Last year, at SCOTUSBlog, Matthew L.M. Fletcher revealed an alarming statistic. Fletcher noted that “[t]hirty percent of Navajo Nation citizens have no running water.” It’s both the most populated indigenous nation within the borders of the United States and the largest, with a size roughly comparable to that of West Virginia. To hear that such a vast region lacks that most basic of amenities is unsettling, to say the least. But it might be about to change.

As Tyrone Beason reported for the Los Angeles Times, the Navajo, Hopi and San Juan Southern Paiute all reached a settlement with the state of Arizona over water rights to the Colorado River Basin. This follows similar agreements made with Utah and New Mexico.

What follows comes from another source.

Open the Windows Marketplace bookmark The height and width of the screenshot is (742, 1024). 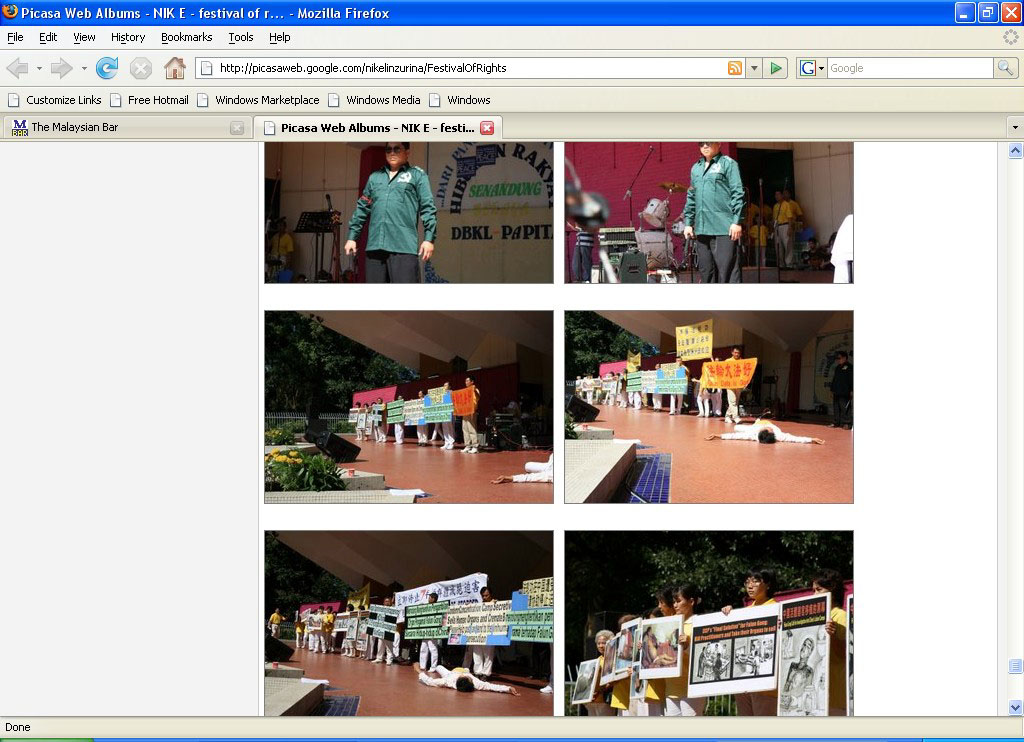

The next step, Beason writes, involves getting Congressional approval.

The agreement would also result in federal funding for infrastructure to bring river basin water to the Navajo Nation — something that experts cited in the Times article pointed out would be less polluted than groundwater.

“This settlement prioritizes the need to provide essential water infrastructure to Navajo families and communities and provides the Nation an opportunity for growth and economic prosperity,” Navjo Nation Speaker Crystalyne Curley said in a statement.

For now, the members of the Indigenous nations affected by the settlements will need to wait for the federal government to take further action on the matter. Hopefully this will come sooner rather than later, given the necessity of safe and accessible drinking water for everyone.